The first 16 pages outline the time Maurice White’s family spent in Paris and Marseilles. Pages 17-43 tell of Maurice’s experiences hiding out in Nice, while pages 44-73 tell of the rebuilding of his life in Paris after liberation, and his subsequent exodus to Australia.
Maurice White was born into a comfortable Jewish family in Paris, France. When the Germans invaded France in May 1940, Maurice and his family, like countless other Parisians, headed south. Maurice describes the scenes of destruction as the refugees on the road were frequently attacked by German or Italian planes. Maurice’s family then decided to return to German-occupied Paris. Over time, anti-Jewish measures increased and Jews were forced to wear a yellow star. Maurice, whose rebellious teenage personality comes out in the book, claims of the Jewish star, “I would never wear that shit on me!”
Maurice and his father decided to escape to southern, non-occupied France. They managed to reach Marseilles, where Maurice was joined by his mother and sister two months later. As the pressure of war grew, Maurice’s father started to lose his mind. He stopped eating and suggested that they should all commit suicide, an unnerving experience for the family. Maurice’s father was subsequently taken away, temporarily, to a psychiatric hospital. As fear began to dominate their lives, the family moved to Nice, which was occupied by the more Jew-friendly Italians at the time. Maurice had false identity papers and in Nice was able to work washing cars and teaching women to ride bicycles. One day Maurice returned home to find that both his father and the family’s identity cards were missing. They immediately moved to a new, rat-infested hideout. Maurice felt he had little reason to live except for his hatred and desire for revenge against the French Gendarmes. Another day he returned home to find his mother and sister had disappeared. Angry and confused, Maurice did not fear death or capture. They would provide macabre relief from his life as a fugitive. Maurice sought refuge at the home of a distant acquaintance who had once offered to help him should he ever be in need. During his time in hiding Maurice had many discussions on existential issues such as religion, morality and love.

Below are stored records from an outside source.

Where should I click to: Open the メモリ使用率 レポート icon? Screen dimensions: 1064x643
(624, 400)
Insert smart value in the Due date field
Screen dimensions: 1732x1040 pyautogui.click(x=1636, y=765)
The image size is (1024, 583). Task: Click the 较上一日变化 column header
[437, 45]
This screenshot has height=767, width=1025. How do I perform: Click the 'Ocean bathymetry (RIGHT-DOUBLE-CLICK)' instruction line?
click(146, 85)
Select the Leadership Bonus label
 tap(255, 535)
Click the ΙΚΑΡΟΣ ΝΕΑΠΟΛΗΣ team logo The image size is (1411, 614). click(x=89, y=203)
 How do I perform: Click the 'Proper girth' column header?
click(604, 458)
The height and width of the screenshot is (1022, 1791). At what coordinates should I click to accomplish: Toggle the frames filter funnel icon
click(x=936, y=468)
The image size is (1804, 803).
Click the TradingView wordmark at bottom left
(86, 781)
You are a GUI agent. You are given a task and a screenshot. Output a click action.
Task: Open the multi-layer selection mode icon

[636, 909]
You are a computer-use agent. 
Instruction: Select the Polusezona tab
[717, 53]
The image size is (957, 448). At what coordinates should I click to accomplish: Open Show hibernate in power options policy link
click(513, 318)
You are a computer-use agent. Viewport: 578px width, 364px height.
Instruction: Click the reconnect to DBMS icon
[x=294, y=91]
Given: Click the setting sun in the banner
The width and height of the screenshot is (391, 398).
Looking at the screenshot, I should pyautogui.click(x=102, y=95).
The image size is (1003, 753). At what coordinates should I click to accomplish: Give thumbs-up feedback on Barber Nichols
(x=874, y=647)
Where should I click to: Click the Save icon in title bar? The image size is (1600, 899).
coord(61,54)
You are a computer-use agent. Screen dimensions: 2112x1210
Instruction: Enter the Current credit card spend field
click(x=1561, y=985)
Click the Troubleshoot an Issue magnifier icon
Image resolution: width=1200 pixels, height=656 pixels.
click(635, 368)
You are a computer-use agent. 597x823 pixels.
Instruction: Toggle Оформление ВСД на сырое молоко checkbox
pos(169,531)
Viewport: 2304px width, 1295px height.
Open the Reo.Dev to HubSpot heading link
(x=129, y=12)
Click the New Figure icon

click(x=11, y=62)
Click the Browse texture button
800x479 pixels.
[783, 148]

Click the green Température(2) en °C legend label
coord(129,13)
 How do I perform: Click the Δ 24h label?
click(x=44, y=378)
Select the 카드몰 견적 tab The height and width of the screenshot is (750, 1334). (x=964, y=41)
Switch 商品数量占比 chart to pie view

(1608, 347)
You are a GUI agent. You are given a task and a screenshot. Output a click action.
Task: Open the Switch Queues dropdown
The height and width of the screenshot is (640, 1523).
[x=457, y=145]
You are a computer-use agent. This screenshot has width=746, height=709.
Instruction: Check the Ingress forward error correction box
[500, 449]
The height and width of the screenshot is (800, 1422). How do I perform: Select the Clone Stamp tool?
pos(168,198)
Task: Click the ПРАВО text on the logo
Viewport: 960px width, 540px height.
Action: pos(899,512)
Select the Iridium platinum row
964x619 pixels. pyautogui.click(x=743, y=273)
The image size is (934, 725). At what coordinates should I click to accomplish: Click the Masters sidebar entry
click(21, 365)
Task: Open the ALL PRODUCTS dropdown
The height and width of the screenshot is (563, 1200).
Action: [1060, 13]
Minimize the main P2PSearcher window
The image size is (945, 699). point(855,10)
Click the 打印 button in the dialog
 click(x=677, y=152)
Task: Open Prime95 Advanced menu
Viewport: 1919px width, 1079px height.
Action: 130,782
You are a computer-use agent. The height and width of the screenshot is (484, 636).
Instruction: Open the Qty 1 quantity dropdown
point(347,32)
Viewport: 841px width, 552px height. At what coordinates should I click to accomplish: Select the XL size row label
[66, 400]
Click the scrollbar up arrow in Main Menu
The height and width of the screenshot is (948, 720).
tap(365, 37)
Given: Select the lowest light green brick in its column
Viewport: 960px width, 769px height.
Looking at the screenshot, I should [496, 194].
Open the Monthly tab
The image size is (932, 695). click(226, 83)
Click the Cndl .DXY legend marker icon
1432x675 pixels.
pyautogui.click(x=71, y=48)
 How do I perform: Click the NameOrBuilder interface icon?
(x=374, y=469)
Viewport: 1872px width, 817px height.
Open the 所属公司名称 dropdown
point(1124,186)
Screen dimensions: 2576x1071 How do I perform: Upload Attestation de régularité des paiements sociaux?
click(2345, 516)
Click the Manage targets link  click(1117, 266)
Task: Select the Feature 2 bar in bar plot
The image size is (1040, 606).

After leaving the house for the first time in four months, Maurice was arrested by the police and placed in a cell, alone with “a Jewish blowfly also brought in for questioning.” As they did not know he was Jewish, Maurice received only a week’s hard labour under reasonably friendly German guards. Through a connection at the work site, Maurice managed to get a job driving trucks for a construction company. As construction had been halted by the war, the truck was instead used to transport food in from the countryside – a job that provided access to much-needed nourishment during wartime. As the tide of war turned, aerial bombing became more frequent and destructive. Finally in August 1944 Nice was liberated by American troops.
After liberation Maurice returned to Paris, reclaimed his family businesses through court proceedings, and reclaimed through his fists the furniture stolen from his house. His businesses prospered, yet Maurice felt empty in the absence of his family. Not wanting to stay in the country that had sold out its Jews, Maurice moved to Australia in 1948.
Intimate and emotion charged, the book does not shy away from employing frank and coarse language to express the feelings of the author. The sheer bluntness of the language, for example, “F*ck the French,” dramatically conveys the Maurice’s teenage anguish and anger at the time.